Given problem:
Repeat word for word the records from the line containing "Where should I" through the end of the records, leaving out the pictures.

Screen grounding examples

--- begin ---

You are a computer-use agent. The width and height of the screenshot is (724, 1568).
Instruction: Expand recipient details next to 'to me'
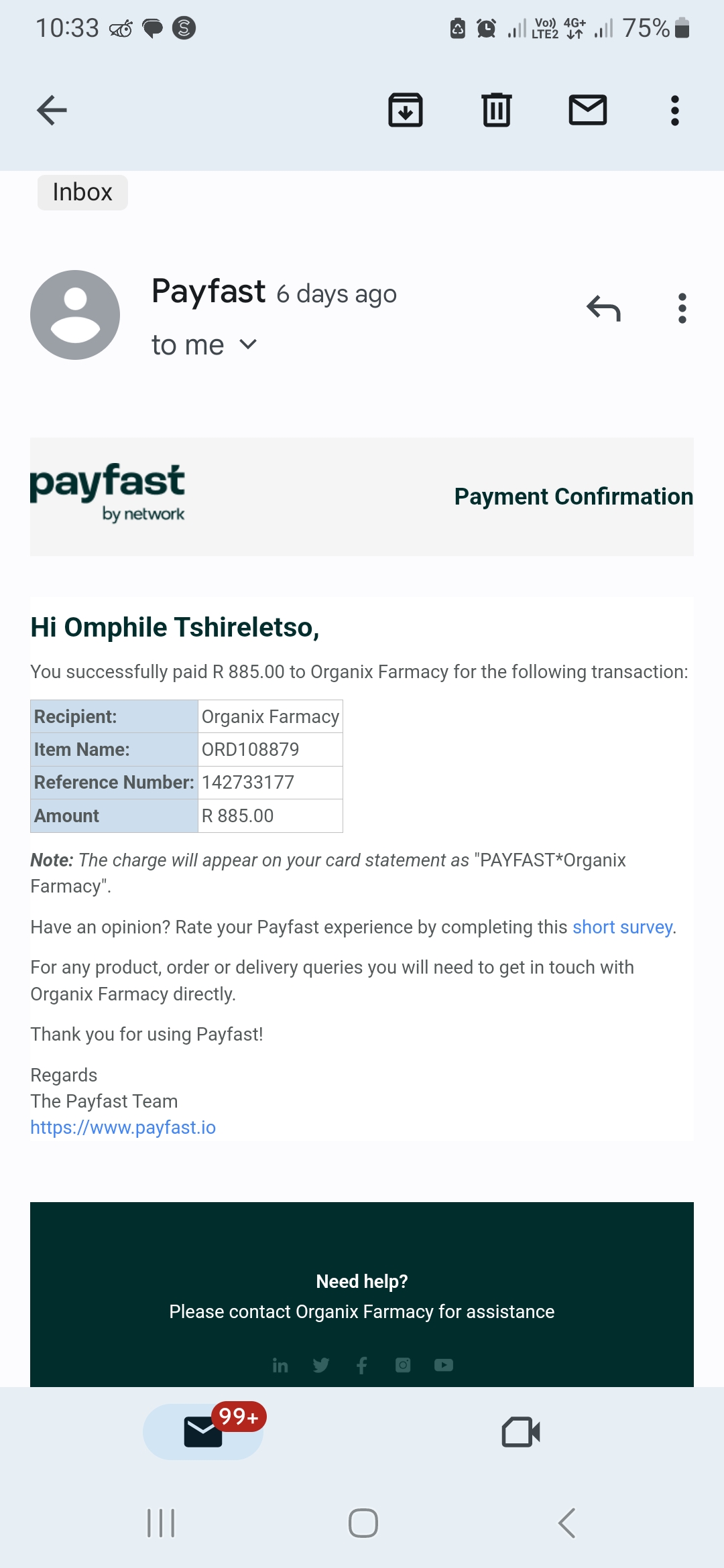[x=248, y=344]
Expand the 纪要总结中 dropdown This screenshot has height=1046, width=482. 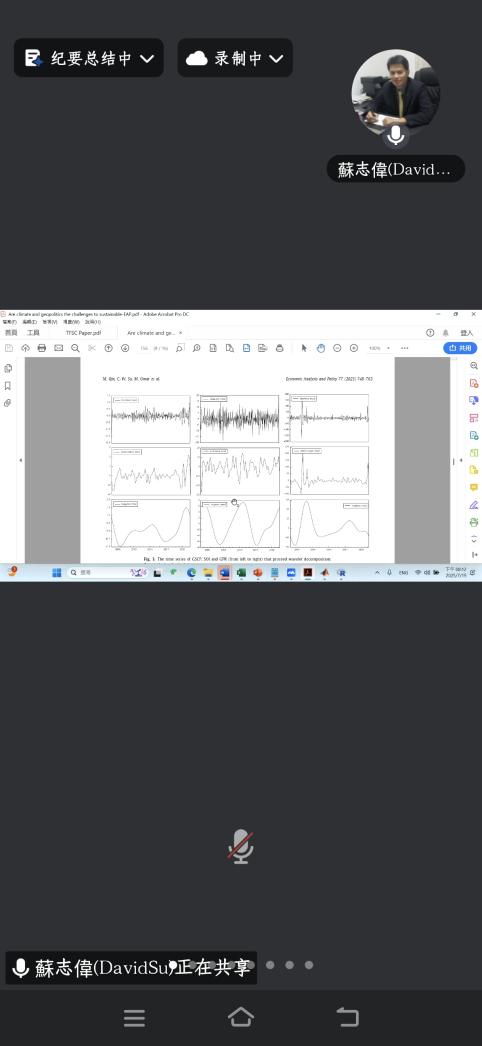[89, 58]
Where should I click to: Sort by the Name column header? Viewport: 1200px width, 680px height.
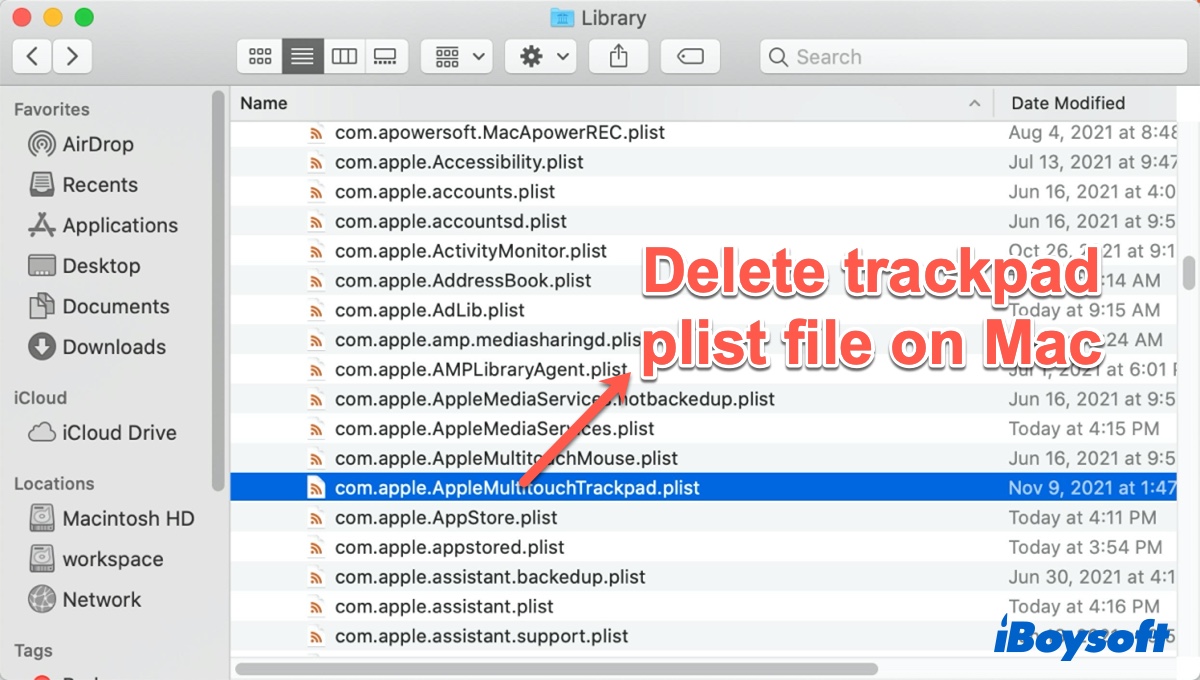tap(600, 103)
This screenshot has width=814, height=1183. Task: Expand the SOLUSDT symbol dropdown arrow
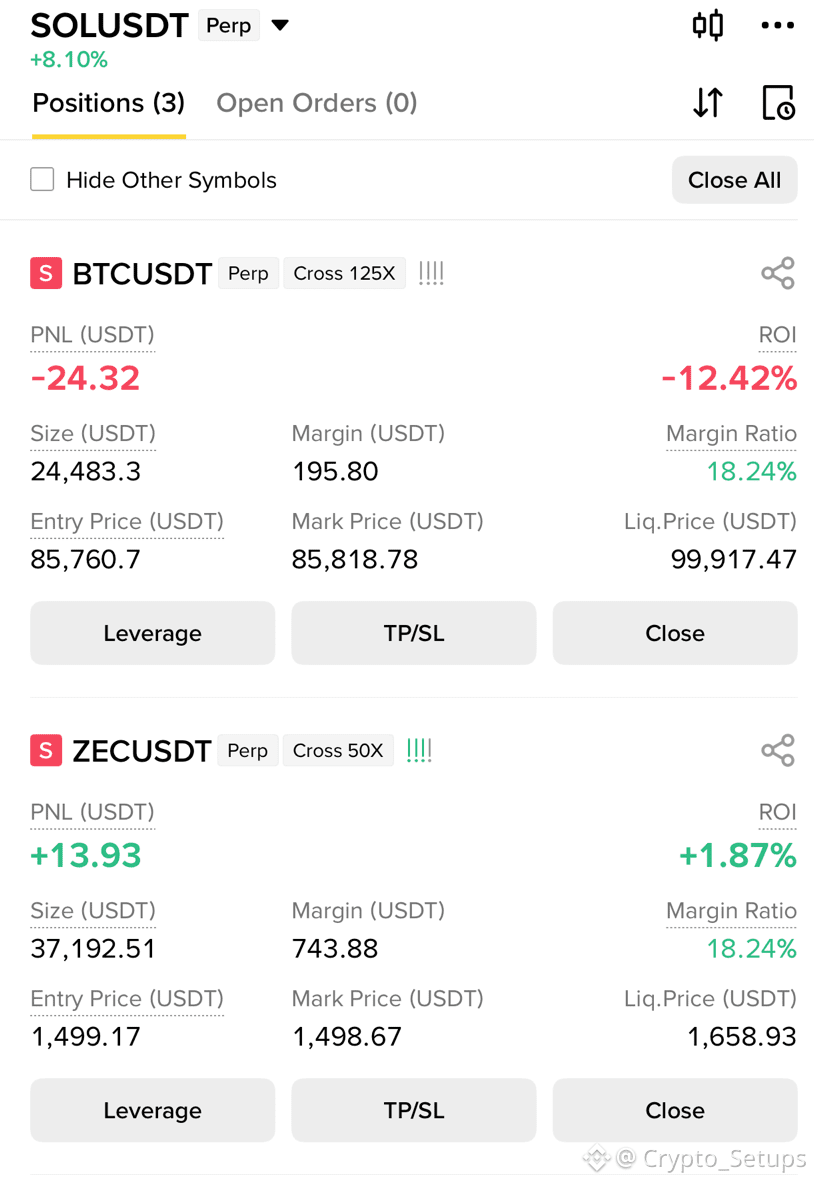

--- end ---

Exercise result:
Where should I click to: Sort by the Name column header? Viewport: 1200px width, 680px height.
tap(600, 103)
This screenshot has width=814, height=1183. Task: Expand the SOLUSDT symbol dropdown arrow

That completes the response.